In Spanien wird der Joint in der Kneipe verboten

Öffentlicher Drogengebrauch soll wieder verboten werden  ■ Aus Madrid Antje Bauer

Der öffentliche Gebrauch von Drogen wird in Zukunft in Spanien mit einer Geldstrafe bis zu umgerechnet 80.000 DM geahndet. Das sieht ein Gesetzesentwurf vor, den das spanische Innenministerium soeben vorgelegt hat. Es wird dabei nicht zwischen harten und weichen Drogen unterschieden. Erst 1983, kurz nach ihrem Amtsantritt, hatten die Sozialisten den Gebrauch von Drogen und ihren Erwerb zum Eigenverbrauch legalisiert. Seither war in aller Öffentlichkeit ungeniert geraucht und gefixt worden. Doch der Gebrauch vor allem harter Drogen hat in Spanien in den vergangenen Jahren rapide zugenommen — seine langen Küstenstreifen eignen sich hervorragend zur Einfuhr des Stoffs. Im vergangenen Februar wurde im Süden der Kanarischen Inseln ein Frachtschiff aufgebracht, das mit 2 Tonnen Kokain an Bord in Richtung auf die nordspanische Provinz Galicien unterwegs war.
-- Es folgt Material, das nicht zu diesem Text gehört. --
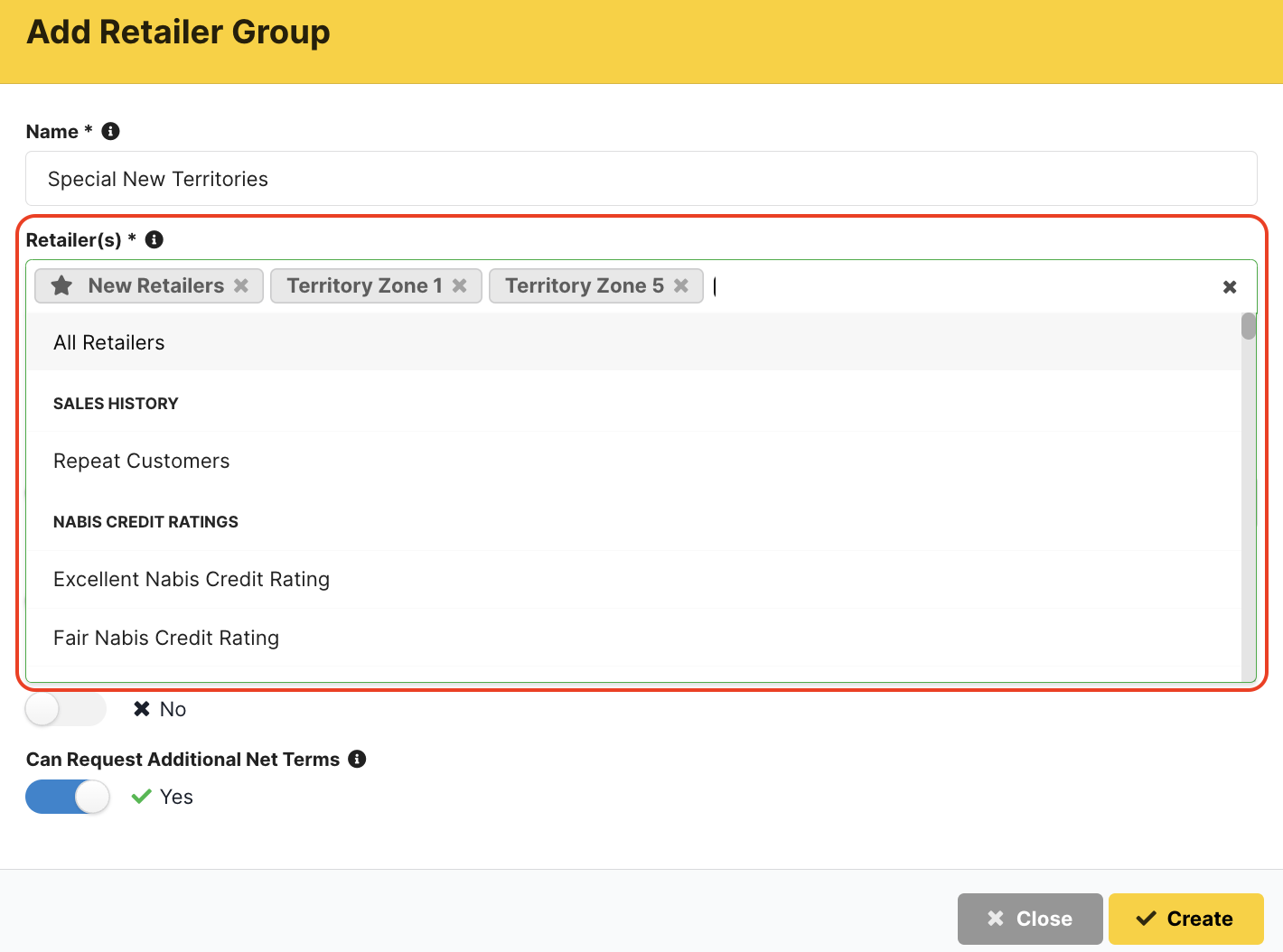Clear all selected retailers with X icon
The height and width of the screenshot is (952, 1283).
[x=1229, y=287]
Die Perspektivlosigkeit in den spanischen Vorstädten, in denen eine Jugendarbeitslosigkeit von annähernd 50 Prozent herrscht, sowie die Verfügbarkeit des Stoffs hat diese Schlafstädte zur Heimat von Kleindealern und Junkies gemacht.

Erboste Bürger hatten in manchen Vororten im vergangenen Jahr bereits Straßenpatrouillen gegen die Dealer organisiert, da die Polizei nicht gegen sie vorging. Die Regierung beschränkte sich angesichts des Anwachsens der Zahl Heroinsüchtiger und des Mangels an Therapieplätzen sowie an Arbeitsplätzen für diese Jugendlichen lange Zeit aufs Abwiegeln. Nun jedoch rücken Gemeinde- und Landratswahlen heran, und es müssen Wahlschlager gefunden werden. Die neue Kriminalisierungsstrategie soll sich just gegen die Kleindealer richten, die durch den Handel häufig ihre eigenen Drogen finanzieren. Sie sind diejenigen, die auf der Straße ins Auge fallen und in Zukunft — für alle Gaffer sichtbar — von der Polizei abtransportiert werden können.

Nicht greifen wird diese Maßnahme hingegen für die Mitglieder des Jet-sets, die in ihren Luxusvillen in Marbella koksen, da der Genuß in privaten Räumlichkeiten weiterhin gestattet ist. Während Kleindealer verfolgt werden, wurde der Industrielle und bekanntes Mitglied des Jet- sets, Carlos Goyanes, im vergangenen November nach fünf Monaten Untersuchungshaft „aufgrund der zu erwartendenden langen Dauer des Untersuchungsverfahrens“ auf Kaution freigelassen. Goyanes war im Zuge von Ermittlungen über die galicische Drogenmafia im Zusammenhang mit Kokainhandel festgenommen worden.

Es ist zu erwarten, daß der Gesetzesvorschlag verabschiedet wird. Die rechte „Volkspartei“ hätte lieber Haft- statt Geldstrafen, doch dieser Schritt scheint im Moment zu groß.